ACTION ITEM:
In the post about the Northern Leopard Frog, who first heard the newly identified frogs, and where?

Saturday, February 27, 2016

Leapin' Leopard Frog

Drawing of Northern Leopard Frog

Rarities: In 2008, a new species of Northern Leopard Frog, genus Rana, was identified as living in our area: the Bronx, Staten Island, Manhattan, New Jersey, and Connecticut. It was the first new amphibian discovered in New York since 1854 and the first found in the U.S. in three decades. That’s pretty cool!  We know frogs are good jumpers and leapers, so I thought it would be appropriate to mention them while celebrating Leap Year Monday 2016. Another rarity. 

Here’s something you may not know about Leap Years: there are three hard and fast rules.  It can’t just happen that any old year can grab onto a February 29 and call itself a Leap Year.  It has to do the following: 1) be divisible by 4; 2) but if the year can be evenly divided by 100, it CANNOT be a Leap Year, unless 3) the year is ALSO evenly divisible by 400.  Then it is a Leap Year.  So we can figure out that 2000 and 2400 are Leap Years although I doubt most of us will be around to celebrate the latter.  And in case anyone was around, 1900, 1800, and 1700 were not Leap Years, but 1600 was.  You can figure out why.  Interesting stuff.

But back to the newly found Northern Leopard Frogs, the newest amphibian species discovered in our area, which by the way were originally found in another Leap Year--2008.  The spotted, brownish, greenish, and approximately 3”-4” frogs were first heard by Jeremy Feinberg, a Rutgers University graduate student, on Staten Island. It seems these frogs have a snore-like chirpy call different from other known northern leopard frogs. They live in open-canopied wetlands and grassy areas. Researchers using DNA and other types of genetic measures identify their epicenter to be near Yankee Stadium in the Bronx although they were found in wetlands in Staten Island. For all we know, they might be responsible for the Yankee or Bronx cheer.  Okay, I know that’s silly. A couple of differences between the newly found frogs and the previously known species are the already mentioned sound of the call, larger vocal sacs, and slightly darker backs of the legs.  Leopard frogs are known to hibernate for about three months of winter.  So again, I think that Leap Year Day is a good time to think of them as they emerge from their hibernation thinking about food--yummy bugs and worms, spring love, and breeding.  Let’s all leap for frogs...for joy!

THE DATA:

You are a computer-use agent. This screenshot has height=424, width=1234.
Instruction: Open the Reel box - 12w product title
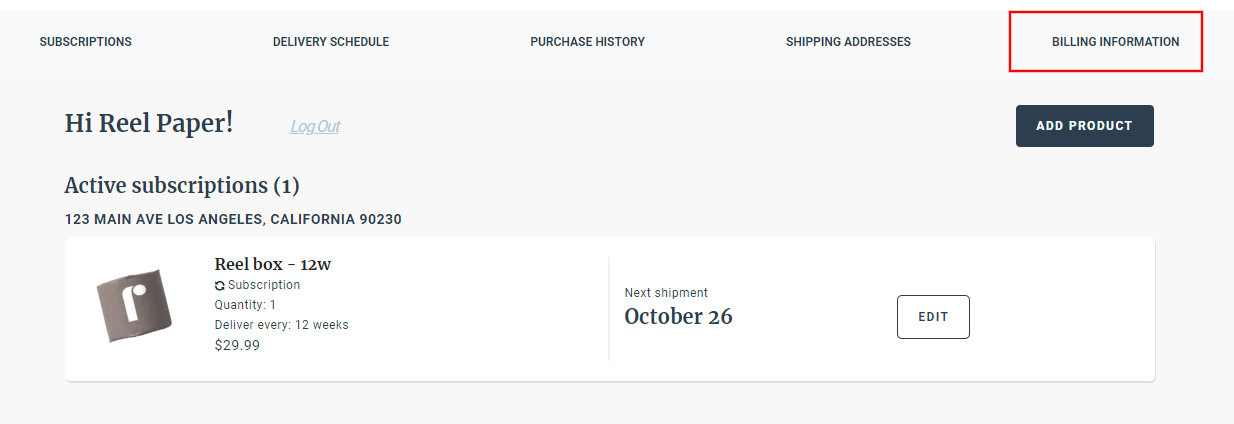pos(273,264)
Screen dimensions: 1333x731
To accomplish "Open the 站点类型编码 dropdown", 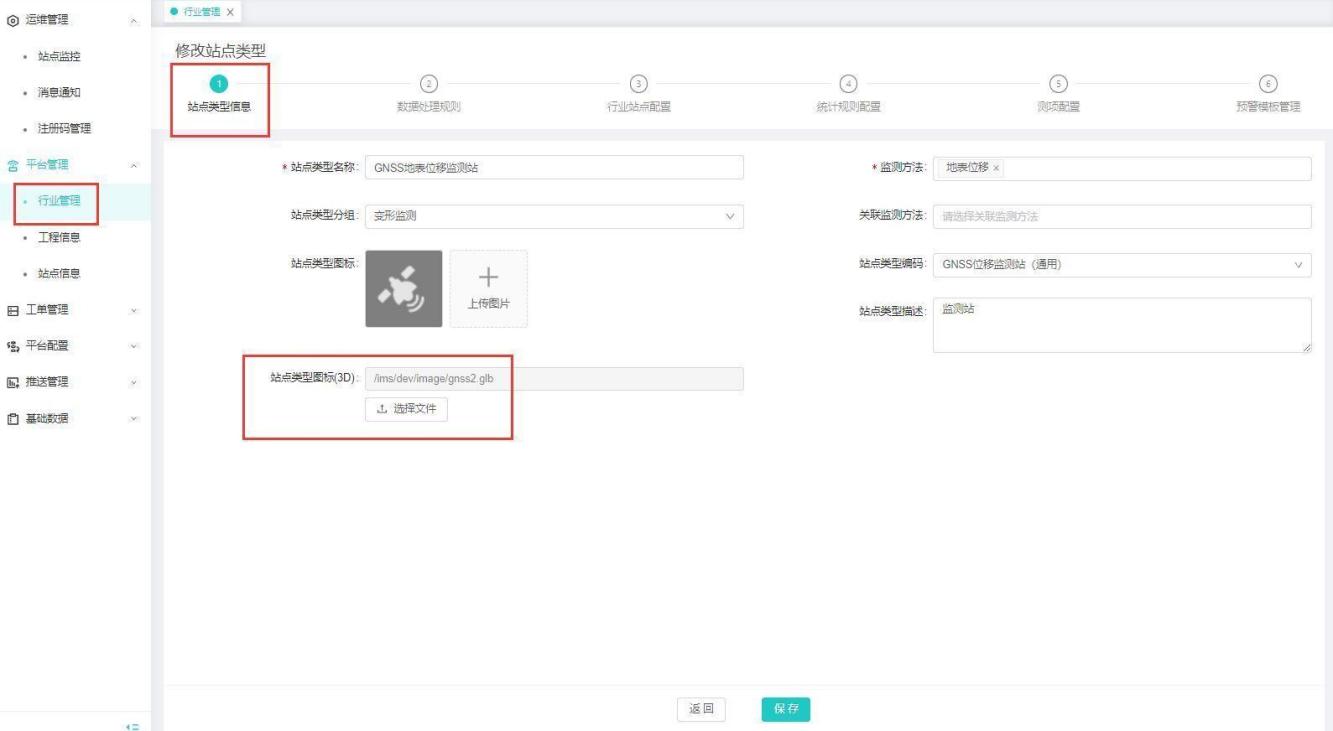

EXERCISE ANSWER:
Jeremy Feinberg, a Rutgers University graduate student, first heard them on Staten Island.